For the fall semester of 2024, I will be working on continuing on the following two projects from the summer:
- Automated Database Generation. This team will complete the population and testing of the “Consulting Firm Relational Database” developed last spring/summer and work on generalizing the specification and generation of relational databases for academic purposes using business process modeling and/or unified modeling language methodologies and discrete event simulation techniques. This team is currently meeting with me this semester on Wednesdays at 4:00PM.
- Data pipeline development. I am working on developing a large-scale data pipeline project for use in future ISE-558 classes and potential publication. This involves defining and populating realistic data sources (relational DBMS, semi-structured, and file-based), defining a large data warehouse (multiple dimensional data marts with conformed dimensions), and developing an ETL data pipeline to populate the data warehouse using a data orchestration tool. A requirement is having previously taken ISE-558 and having good Python and SQL skills. This team is currently meeting with me this semester on Wednesdays at 2:30PM.

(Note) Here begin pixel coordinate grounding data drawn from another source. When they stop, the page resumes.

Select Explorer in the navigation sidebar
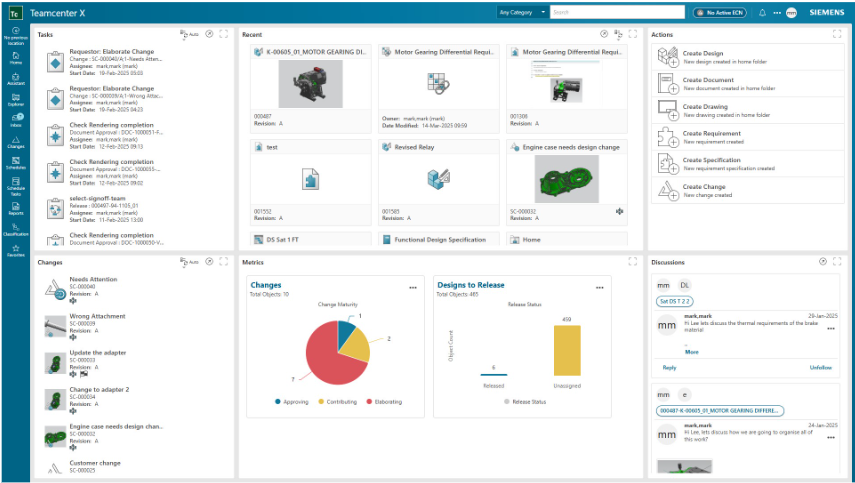[15, 99]
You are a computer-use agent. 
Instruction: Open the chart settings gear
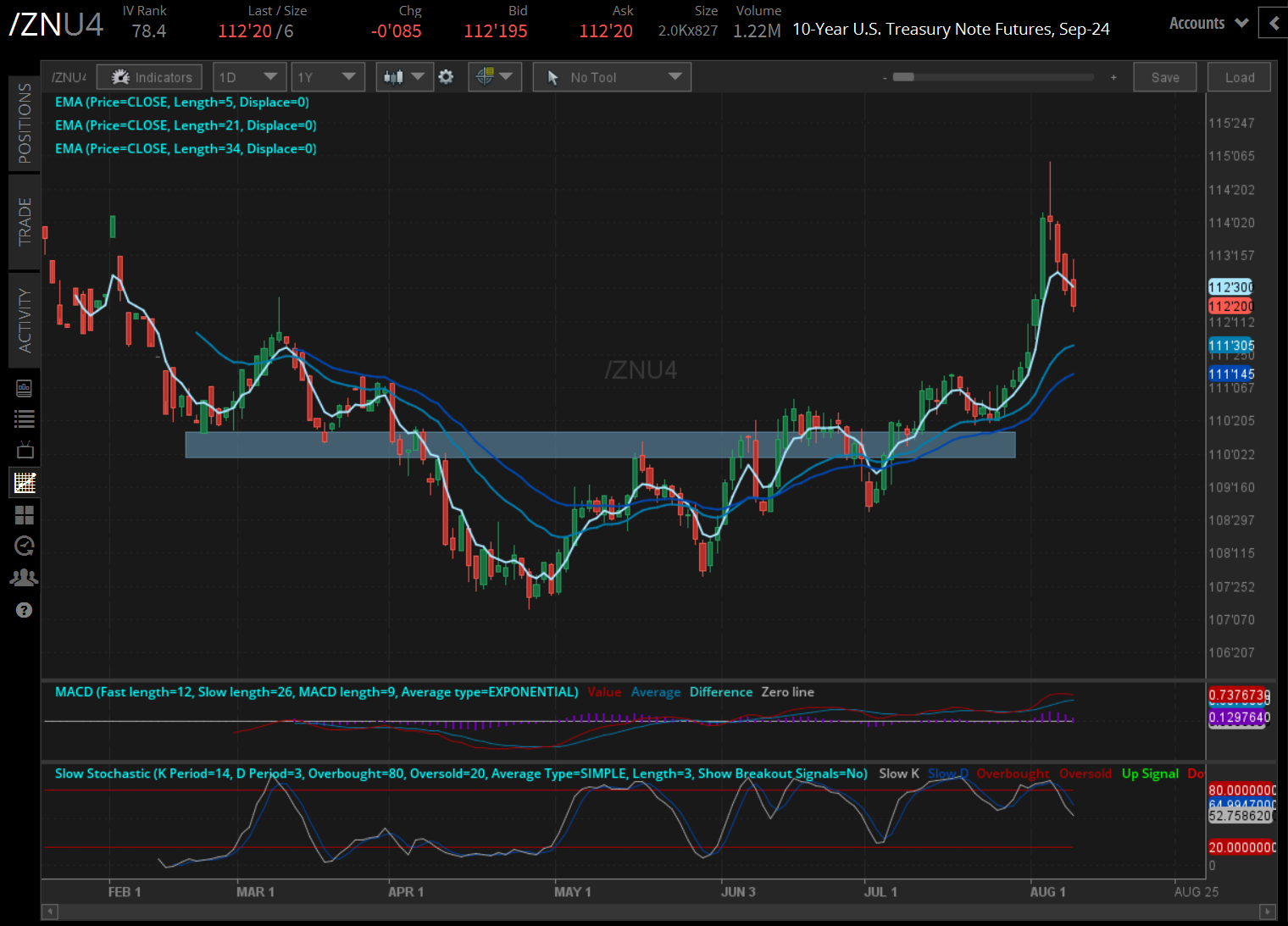[x=446, y=77]
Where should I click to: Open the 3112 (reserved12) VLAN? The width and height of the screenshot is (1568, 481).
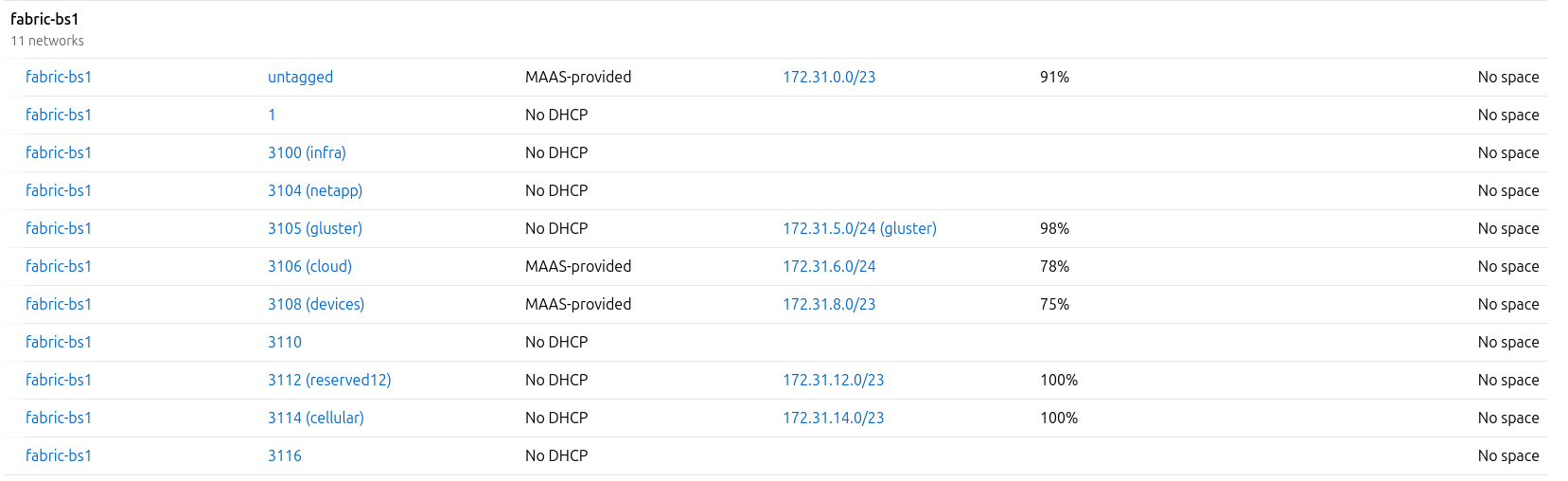[x=328, y=381]
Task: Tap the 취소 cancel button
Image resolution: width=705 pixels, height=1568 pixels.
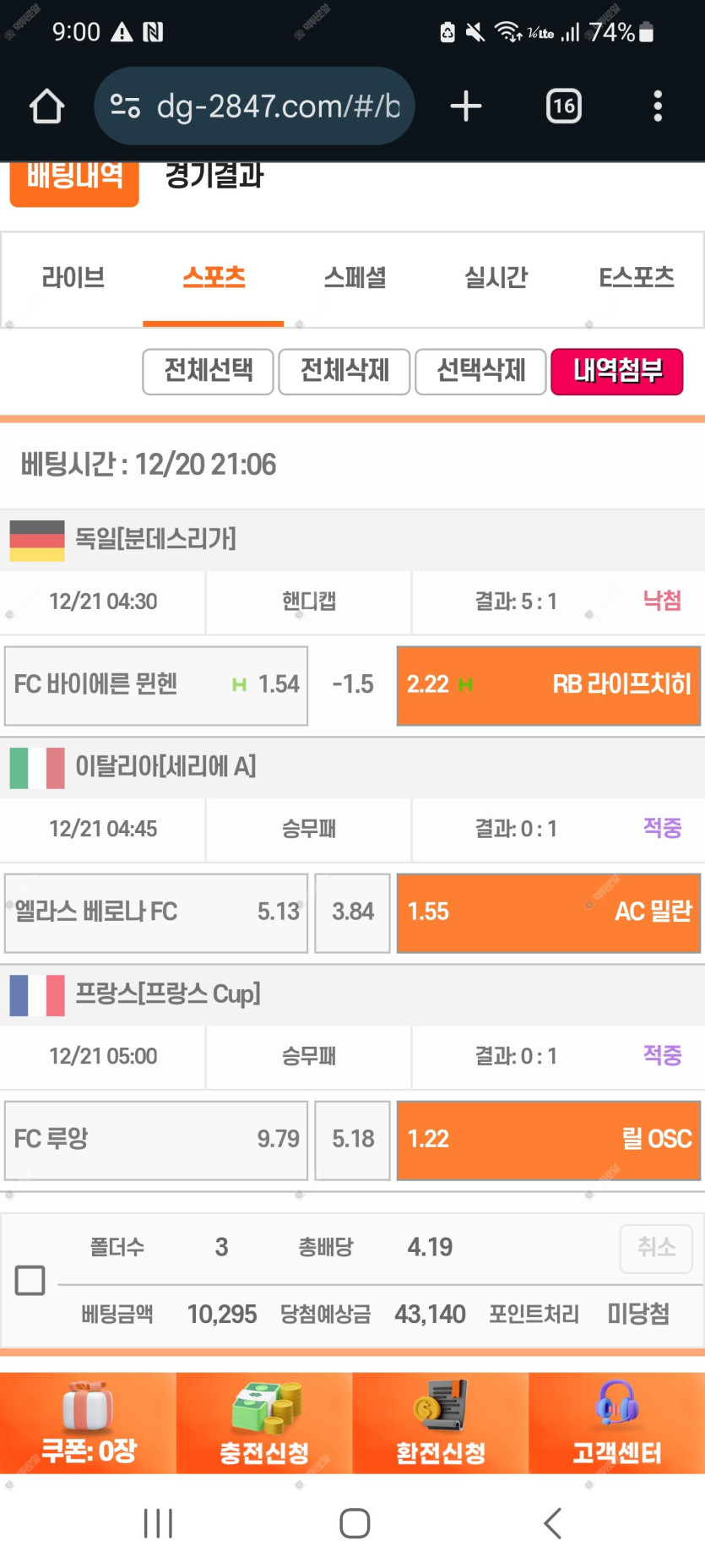Action: 656,1248
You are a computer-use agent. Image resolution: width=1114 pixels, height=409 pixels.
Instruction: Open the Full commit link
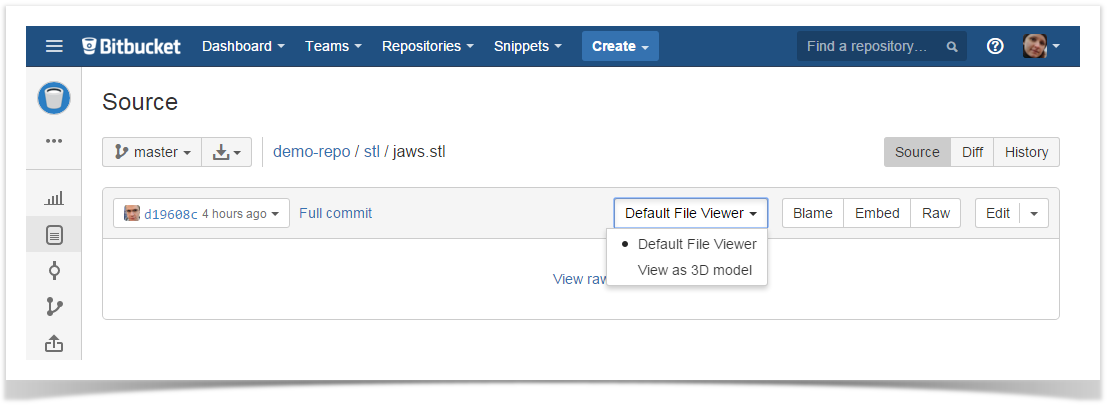335,213
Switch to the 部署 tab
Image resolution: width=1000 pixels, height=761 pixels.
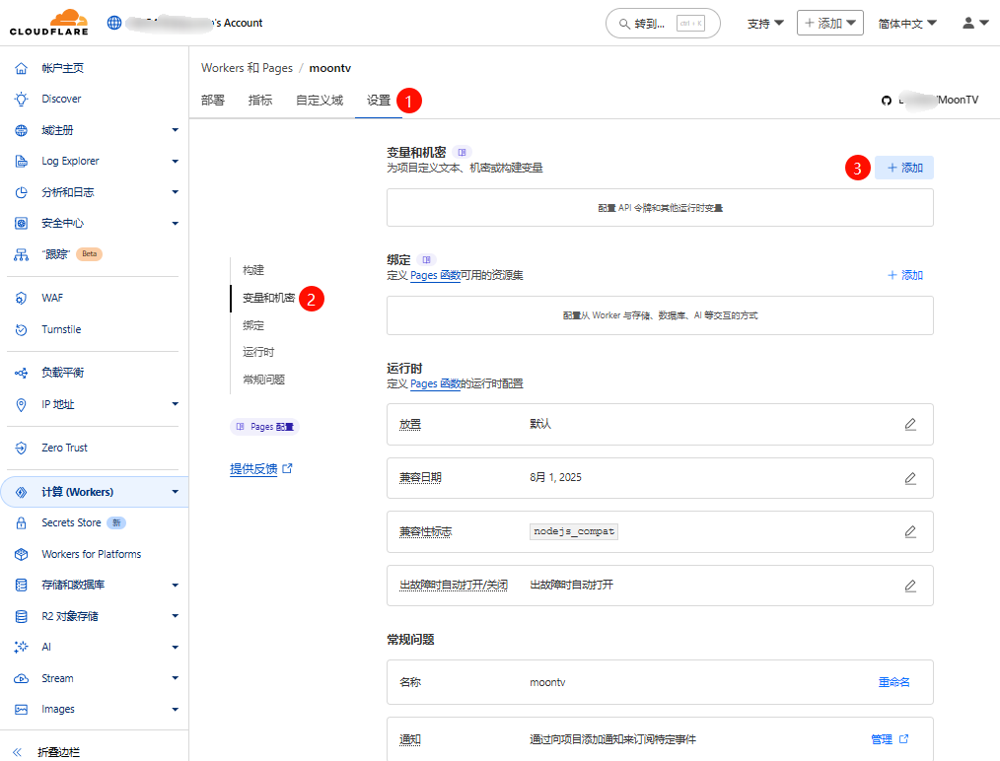(x=212, y=100)
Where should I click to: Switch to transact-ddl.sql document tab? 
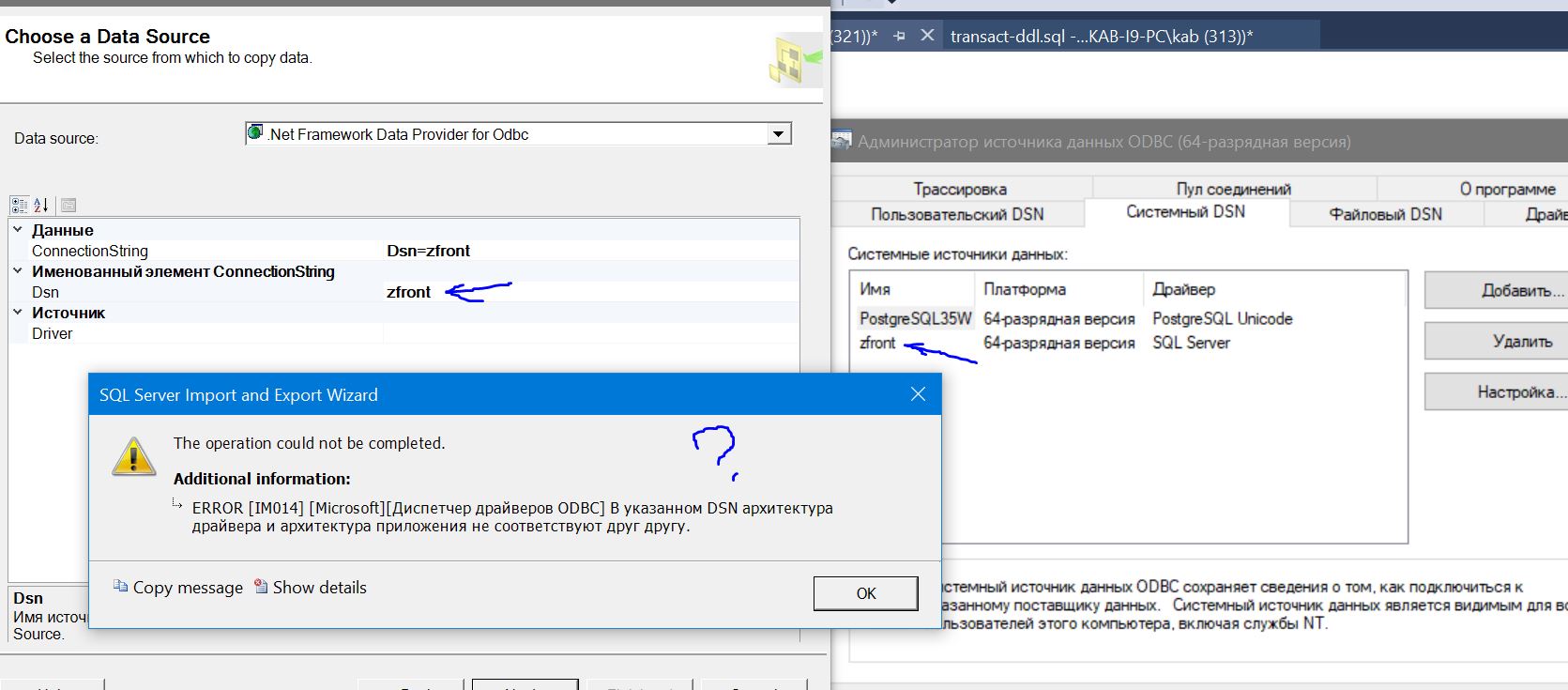[1101, 37]
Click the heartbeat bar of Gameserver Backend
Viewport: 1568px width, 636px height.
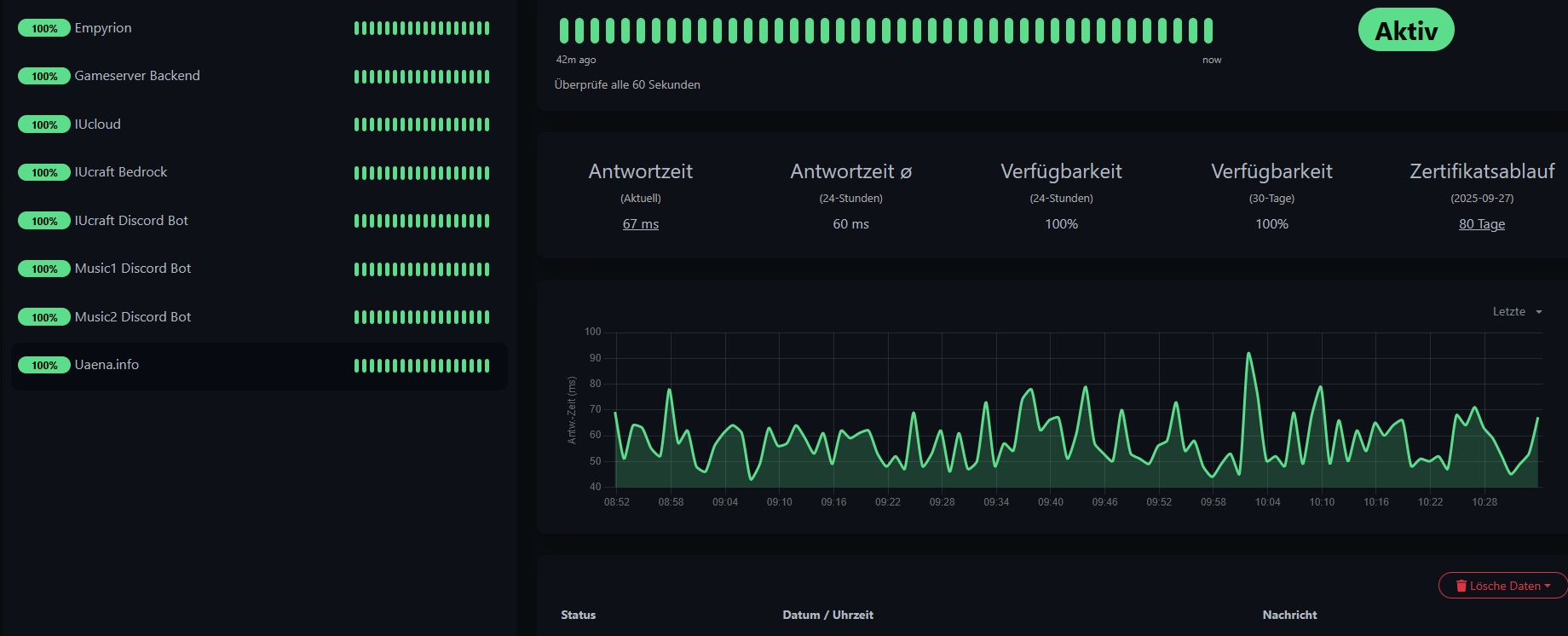(422, 77)
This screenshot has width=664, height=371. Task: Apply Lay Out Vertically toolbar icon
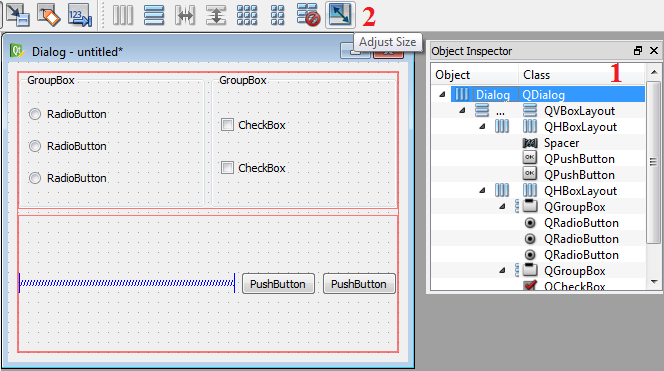(x=154, y=15)
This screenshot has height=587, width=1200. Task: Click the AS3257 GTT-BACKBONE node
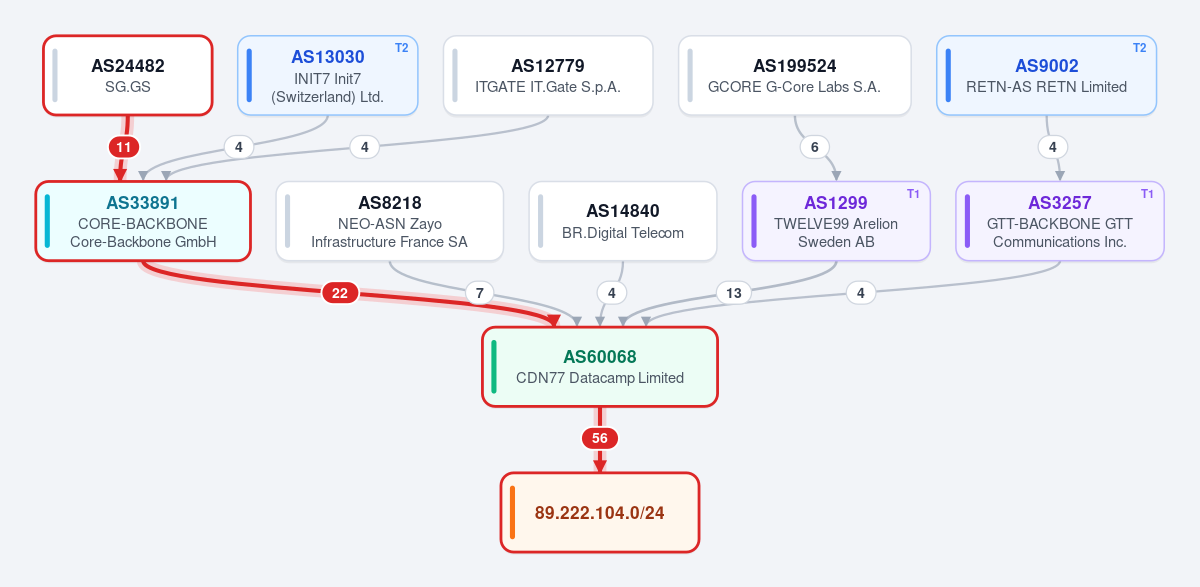[x=1060, y=221]
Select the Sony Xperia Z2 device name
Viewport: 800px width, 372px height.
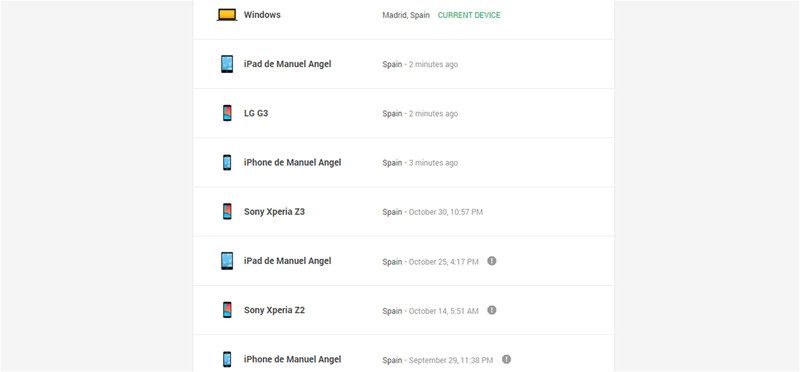[x=274, y=310]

- Cloud Analytics Platforms. In my Spring 2024 ISE-543 class we spent about half of the semester learning about the Google Cloud Vertex AI platform. I would like to expand and extend this work to include some of the more advanced features of the platform including its feature store, model registry, lineage features, and advanced MLOps functions related to the deployment, monitoring, and maintenance of models placed into production. I would also like to investigate the AWS Sagemaker and DataBricks platforms to learn their approaches for implementing the functionality in Vertex AI. The ultimate goal would be a paper or chapter of a text book on cloud analytics platforms comparing the different major platforms in use today. Having previously taken my ISE-543 class is very helpful. This team is currently meeting with me this semester on Wednesdays at 5:00PM.
- Time Series Clustering. A small team of students is working on expanding the work from my PhD thesis described here. The first step in the work is to re-build the evaluation environment in Python (from the original Matlab code). Strong Python skills are needed.
- Analytic Dataset Generation. Continuing work done on automating the generation of analytic datasets with specified statistical properties, generating multiple unique datasets for individual students, and automating the grading of student solutions. More background can be found in our paper published in 2023. Strong programming skills in Python or Java Script are required.